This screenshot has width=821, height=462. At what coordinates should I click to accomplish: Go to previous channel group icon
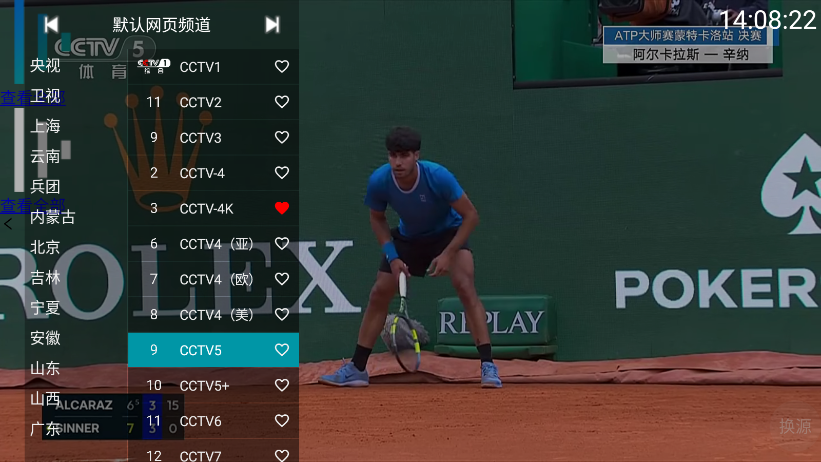coord(51,25)
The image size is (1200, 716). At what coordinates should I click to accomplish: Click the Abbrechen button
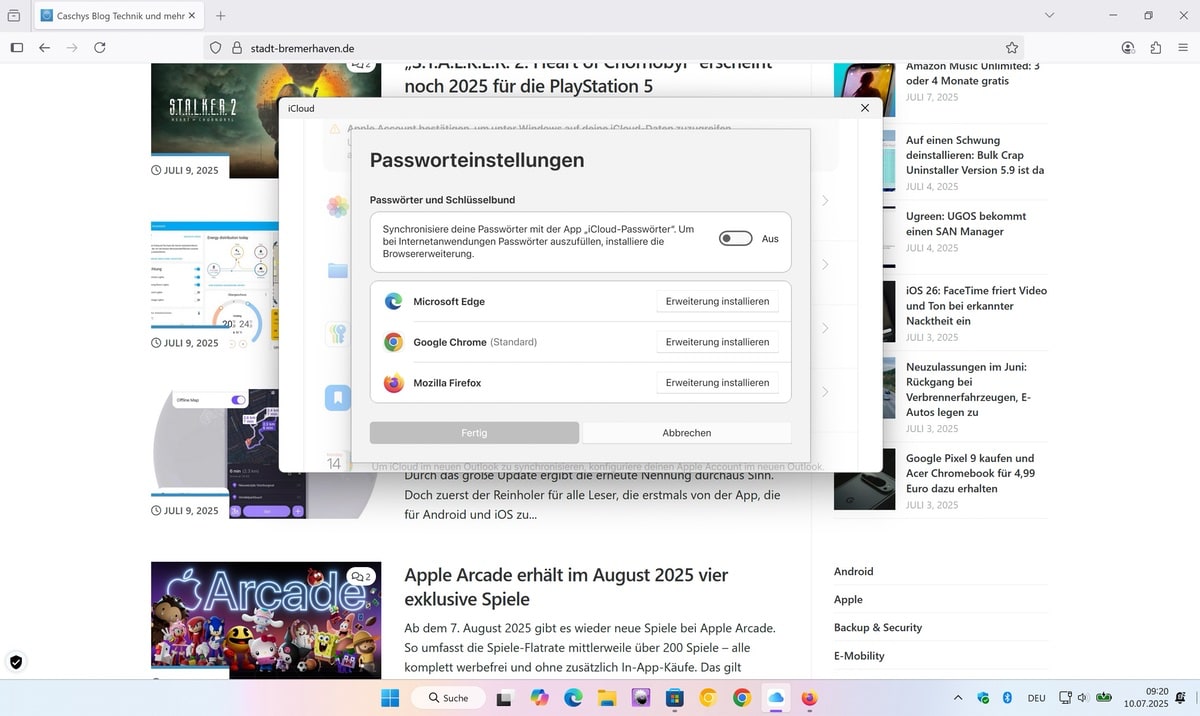pos(686,433)
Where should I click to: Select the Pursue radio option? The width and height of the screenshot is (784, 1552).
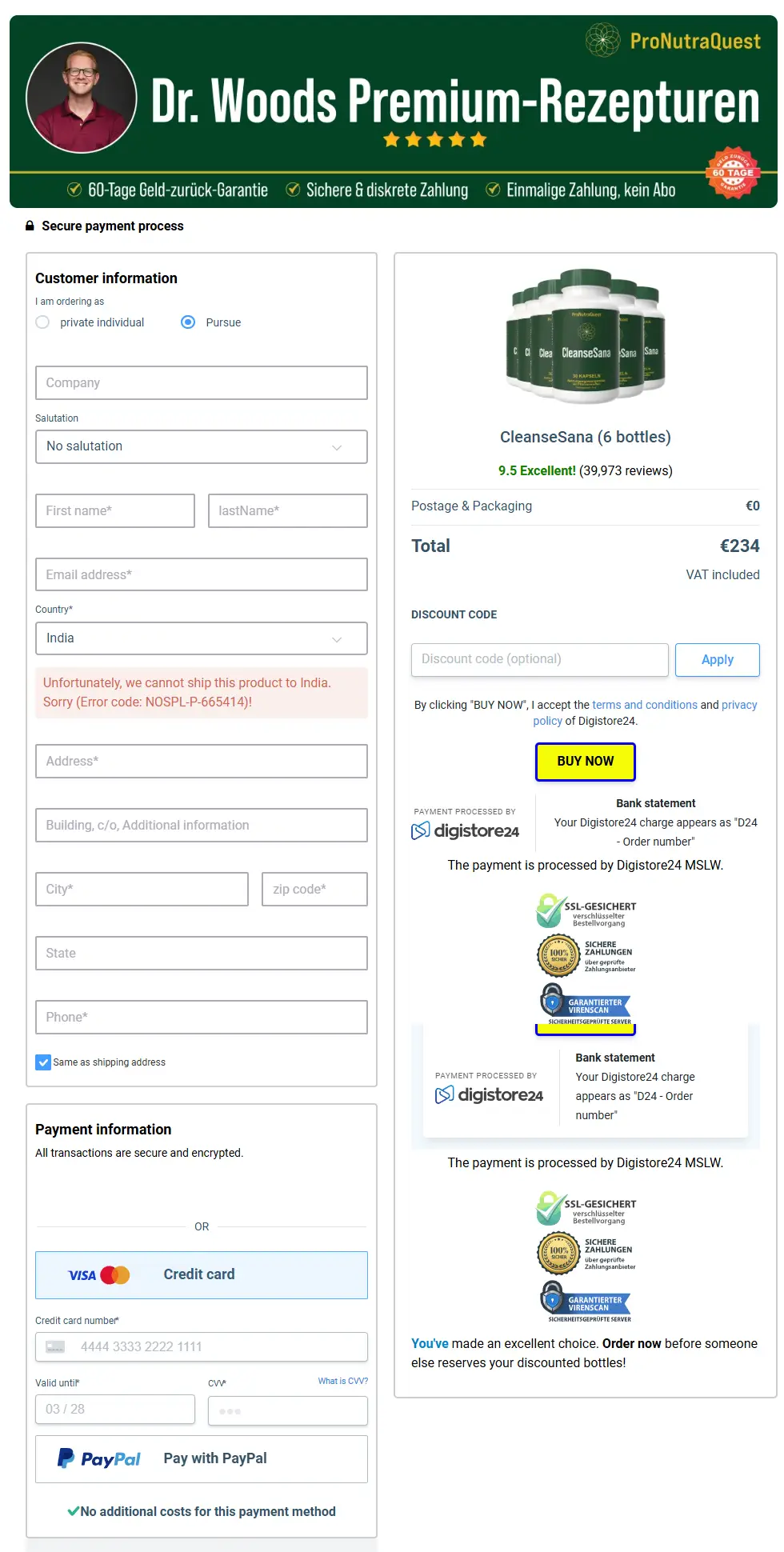(x=188, y=322)
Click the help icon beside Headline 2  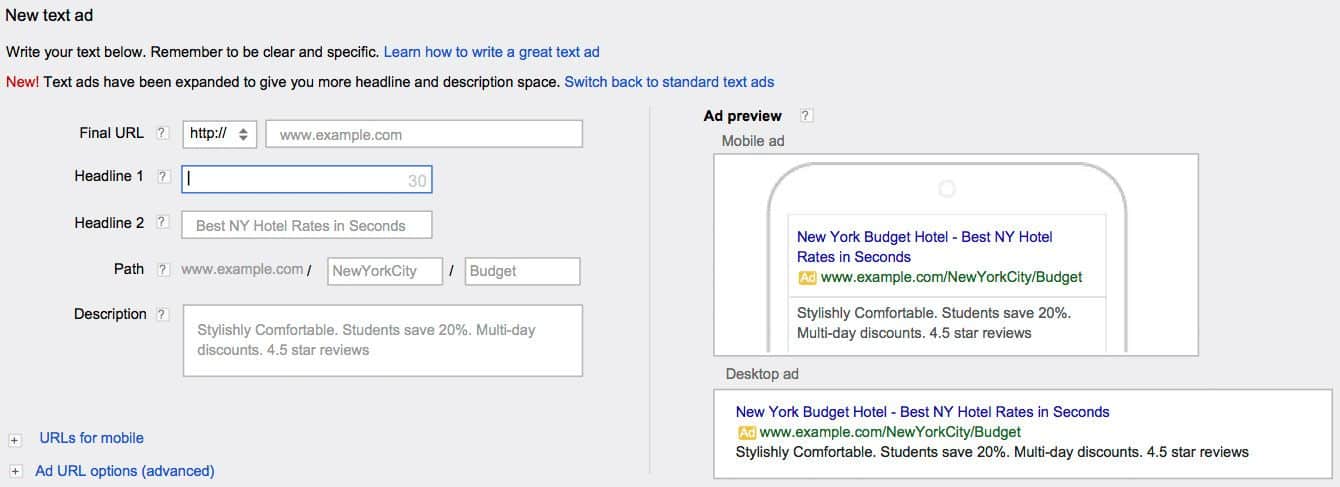click(x=163, y=223)
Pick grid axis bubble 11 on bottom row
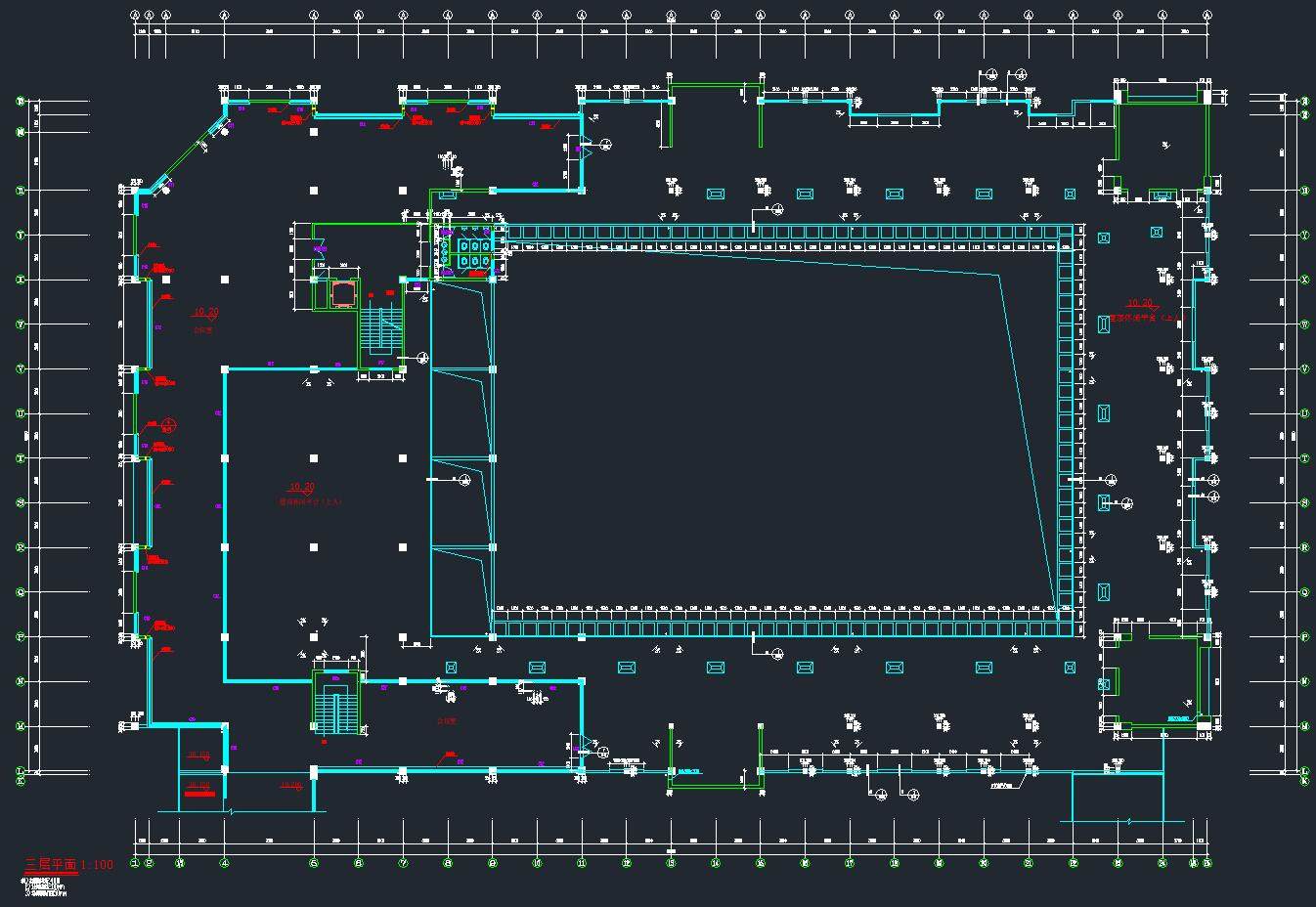Viewport: 1316px width, 907px height. (x=582, y=863)
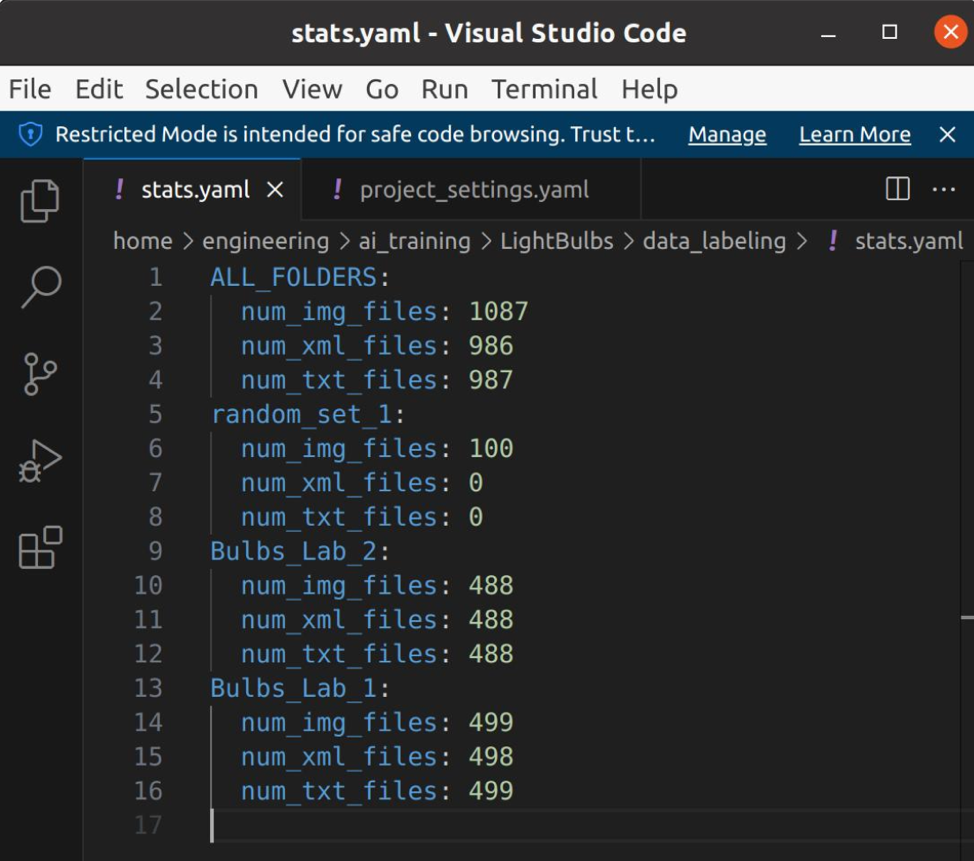Screen dimensions: 974x861
Task: Open the Selection menu
Action: click(x=201, y=89)
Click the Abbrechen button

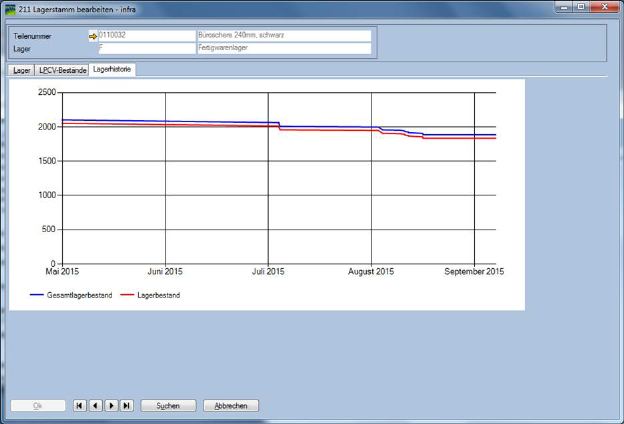tap(231, 406)
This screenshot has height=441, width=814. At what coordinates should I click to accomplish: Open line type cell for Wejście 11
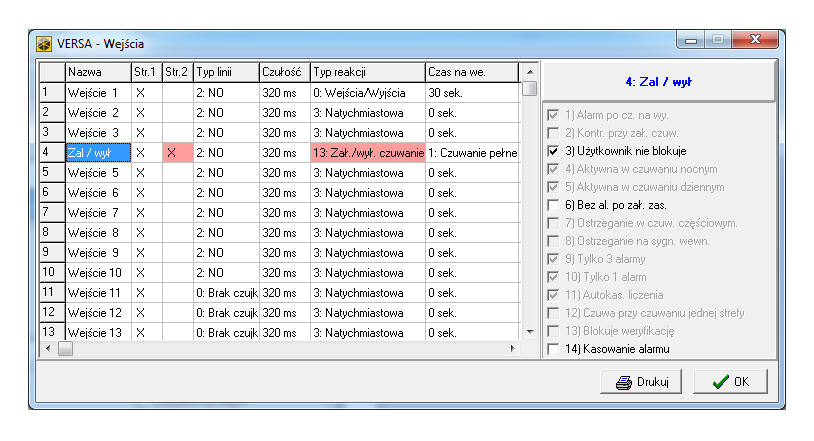click(x=225, y=292)
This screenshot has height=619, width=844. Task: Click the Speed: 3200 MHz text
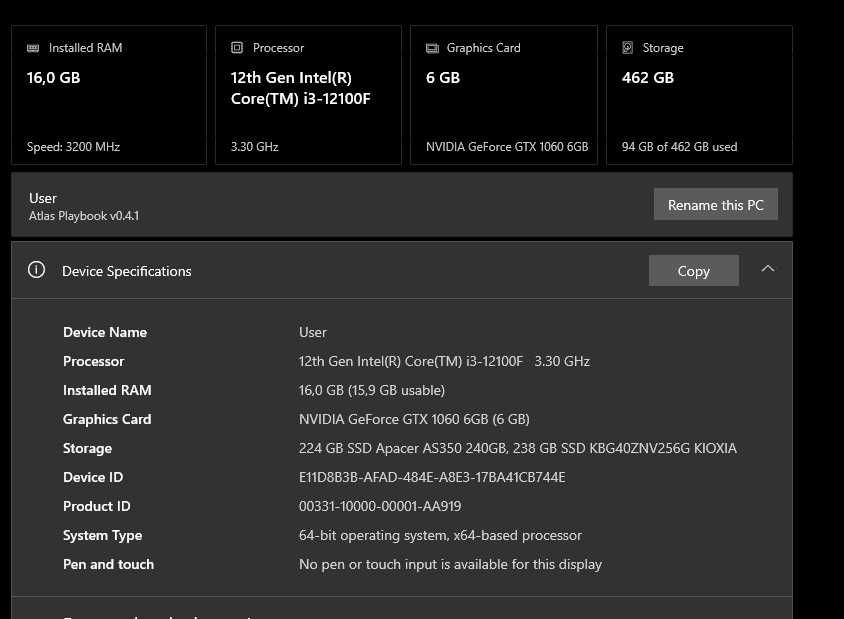point(73,147)
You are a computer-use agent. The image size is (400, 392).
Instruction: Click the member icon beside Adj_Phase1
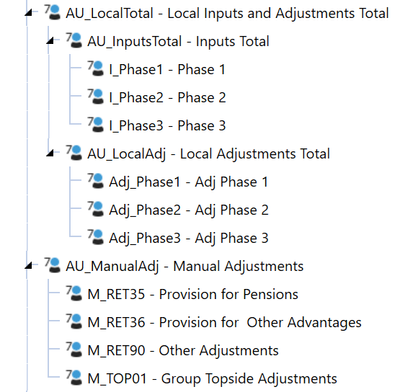(x=96, y=180)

-- -- --

→ **Goal**: Could you copy out the records word for word, from the line containing "Pick grid axis bubble 11 on bottom row" through the end of the records, with both ends included and the pictures left out?

→ **Finished answer**:
Pick grid axis bubble 11 on bottom row
Viewport: 1316px width, 907px height. (x=582, y=863)
Screen dimensions: 974x861
Task: Open the Selection menu
Action: click(x=201, y=89)
Click the Abbrechen button

tap(231, 406)
This screenshot has height=441, width=814. At what coordinates should I click to accomplish: Open line type cell for Wejście 11
click(x=225, y=292)
This screenshot has height=619, width=844. Task: Click the Speed: 3200 MHz text
point(73,147)
You are a computer-use agent. The image size is (400, 392).
Instruction: Click the member icon beside Adj_Phase1
(x=96, y=180)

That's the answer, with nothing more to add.